INJECTER MOINS DE LIQUIDITÉS SUR LES MARCHÉS
L’enjeu crucial reste donc de « muscler la capacité productive, afin de produire plus et mieux » afin de permettre à la fois, de réduire l’inflation et d’accroître le potentiel de croissance. « Il faut aussi investir massivement dans la transition écologique, métiers d’avenir, et sur la transition numérique. » La Banque de France peut aussi agir à travers les taux. « On fait essentiellement un rehaussement des taux court terme. Depuis 2016, le taux de refinancement des banques depuis 2016. Nous avons eu une hausse début juillet de 0,5% et en septembre de 0,75%. On a donc un taux de 1,25%. » Ces mesures devraient avoir un impact sur la baisse du taux d’inflation, mais pas de manière immédiate. Un deuxième levier serait d’injecter moins de liquidités sur les marchés.

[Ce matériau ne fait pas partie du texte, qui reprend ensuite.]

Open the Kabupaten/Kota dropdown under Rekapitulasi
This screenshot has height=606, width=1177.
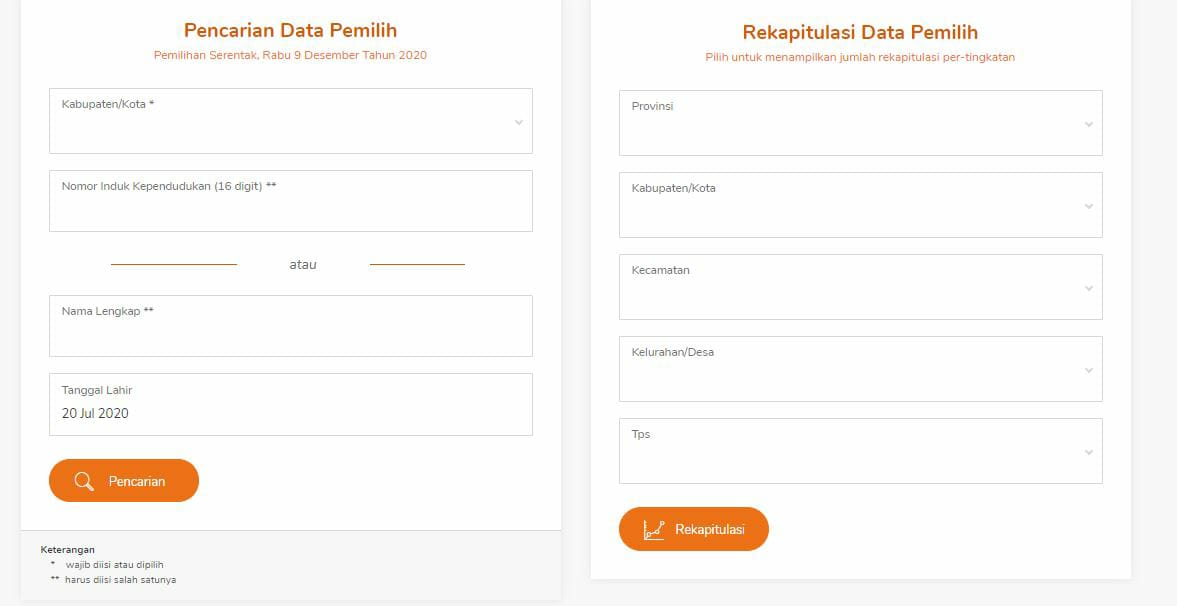click(860, 205)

Sur cette question, Gérard-Marie Henry, économiste, s’interroge sur l’adéquation entre les politiques menées au niveau national par les pays de l’UE et celle menée par la BCE, en prenant l’exemple italien et la récente victoire de l’alliance entre les partis « nationalistes ». « Le budget de l’État en France prévoit une croissance de 1% et nous prévoyons pour 2023, entre 0,5 et 0,8% de croissance. Sur les réformes, il faut une adéquation entre le pays et la Banque. » Le risque d’avoir une politique monétaire rigoureuse est de casser la croissance, d’où la nécessité de mener des réformes structurelles.
« De toutes façons, nous n’avons pas les moyens de faire un deuxième quoi qu’il en coûte. » « Faut-il élaborer un budget qui ramène à 3% de la dette ? Et l’augmentation des taux peut-elle avoir un impact sur la capacité d’investissement des États membres de l’UE ? », s’interroge Christophe Possémé. « Le problème est symétrique en politique budgétaire et en politique monétaire », explique Laurent Fourquet, directeur Marne de la direction générale des Finances publiques DDGFIP. « Il faut prendre en compte aussi bien la conjoncture que la situation socio-politique », poursuit-il.
ET LES ENTREPRISES ?
61% des entreprises ont vu leur chiffre d’affaires augmenter par rapport à 2019, année de référence. Le résultat net a augmenté dans la même proportion dans un contexte d’inflation, à ce moment-là, encore relativement limité. « Trois secteurs s’en sortent moins bien cependant : l’hébergement-restauration, l’électricité- gaz et les arts et spectacles. Mais la situation financière des entreprises est plutôt bonne en 2022. En moyenne, elles ont réduit leur dette en 2021 avec plus de 140 Mds de PGE et une trésorerie qui a augmenté », détaille Louis Retornaz. Au niveau national aussi bien que local, le nombre de défaillance reste très en dessous de celui de la période pré-covid, soit 34 000 défaillances à fin juillet, en France (contre 48 000 en 2019). « Sur la Marne c’est 168 défaillances en 2022 contre 229 en 2020 et 180 en 2021 », observe Jean-Marie Soyer, président du tribunal de commerce de Reims. « Cela concerne surtout des très petites entreprises », note-t-il. Concernant la balance commerciale, le solde est positif de 3 milliards dans le Grand Est dont la Marne, 1,7 Mds. « On a clairement des recettes fiscales positives dans les entreprises de l’ensemble du département », abonde Laurent Fourquet.